◆ **Task to complete**
Output all of the records exactly, word for word.

==============================

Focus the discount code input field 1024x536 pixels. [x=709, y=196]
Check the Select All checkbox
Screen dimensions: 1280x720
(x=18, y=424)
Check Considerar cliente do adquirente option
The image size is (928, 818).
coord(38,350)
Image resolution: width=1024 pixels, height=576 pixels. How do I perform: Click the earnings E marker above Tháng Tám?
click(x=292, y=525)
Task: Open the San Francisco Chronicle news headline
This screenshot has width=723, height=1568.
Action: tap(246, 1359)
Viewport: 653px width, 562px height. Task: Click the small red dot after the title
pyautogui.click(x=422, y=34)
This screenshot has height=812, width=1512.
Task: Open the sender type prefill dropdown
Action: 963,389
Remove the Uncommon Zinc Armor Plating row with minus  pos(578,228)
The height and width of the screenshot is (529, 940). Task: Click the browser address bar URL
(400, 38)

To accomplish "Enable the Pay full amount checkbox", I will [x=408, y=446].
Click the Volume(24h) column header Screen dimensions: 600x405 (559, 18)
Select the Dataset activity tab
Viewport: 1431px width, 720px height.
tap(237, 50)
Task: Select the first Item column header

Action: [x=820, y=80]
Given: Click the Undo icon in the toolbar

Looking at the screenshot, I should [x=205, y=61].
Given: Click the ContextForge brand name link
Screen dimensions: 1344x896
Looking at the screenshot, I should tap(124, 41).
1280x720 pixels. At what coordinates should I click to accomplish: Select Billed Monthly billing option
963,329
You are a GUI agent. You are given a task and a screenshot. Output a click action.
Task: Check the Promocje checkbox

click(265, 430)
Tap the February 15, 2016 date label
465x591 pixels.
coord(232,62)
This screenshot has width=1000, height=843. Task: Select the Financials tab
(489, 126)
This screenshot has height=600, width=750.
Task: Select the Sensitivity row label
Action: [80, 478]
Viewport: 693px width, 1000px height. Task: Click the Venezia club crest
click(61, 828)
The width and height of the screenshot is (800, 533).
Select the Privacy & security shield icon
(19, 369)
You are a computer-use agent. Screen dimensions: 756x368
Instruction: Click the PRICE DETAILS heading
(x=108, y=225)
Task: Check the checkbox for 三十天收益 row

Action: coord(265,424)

==============================

◆ **Answer to this problem**
Focus the discount code input field 1024x536 pixels. [x=709, y=196]
Check the Select All checkbox
Screen dimensions: 1280x720
(x=18, y=424)
Check Considerar cliente do adquirente option
The image size is (928, 818).
coord(38,350)
Image resolution: width=1024 pixels, height=576 pixels. How do I perform: Click the earnings E marker above Tháng Tám?
click(x=292, y=525)
Task: Open the San Francisco Chronicle news headline
This screenshot has width=723, height=1568.
Action: tap(246, 1359)
Viewport: 653px width, 562px height. Task: Click the small red dot after the title
pyautogui.click(x=422, y=34)
This screenshot has height=812, width=1512.
Task: Open the sender type prefill dropdown
Action: 963,389
Remove the Uncommon Zinc Armor Plating row with minus  pos(578,228)
The height and width of the screenshot is (529, 940). Task: Click the browser address bar URL
(400, 38)

To accomplish "Enable the Pay full amount checkbox", I will [x=408, y=446].
Click the Volume(24h) column header Screen dimensions: 600x405 (559, 18)
Select the Dataset activity tab
Viewport: 1431px width, 720px height.
tap(237, 50)
Task: Select the first Item column header

Action: [x=820, y=80]
Given: Click the Undo icon in the toolbar

Looking at the screenshot, I should [x=205, y=61].
Given: Click the ContextForge brand name link
Screen dimensions: 1344x896
Looking at the screenshot, I should tap(124, 41).
1280x720 pixels. At what coordinates should I click to accomplish: Select Billed Monthly billing option
963,329
You are a GUI agent. You are given a task and a screenshot. Output a click action.
Task: Check the Promocje checkbox

click(265, 430)
Tap the February 15, 2016 date label
465x591 pixels.
coord(232,62)
This screenshot has width=1000, height=843. Task: Select the Financials tab
(489, 126)
This screenshot has height=600, width=750.
Task: Select the Sensitivity row label
Action: [80, 478]
Viewport: 693px width, 1000px height. Task: Click the Venezia club crest
click(61, 828)
The width and height of the screenshot is (800, 533).
Select the Privacy & security shield icon
(19, 369)
You are a computer-use agent. Screen dimensions: 756x368
Instruction: Click the PRICE DETAILS heading
(x=108, y=225)
Task: Check the checkbox for 三十天收益 row

Action: coord(265,424)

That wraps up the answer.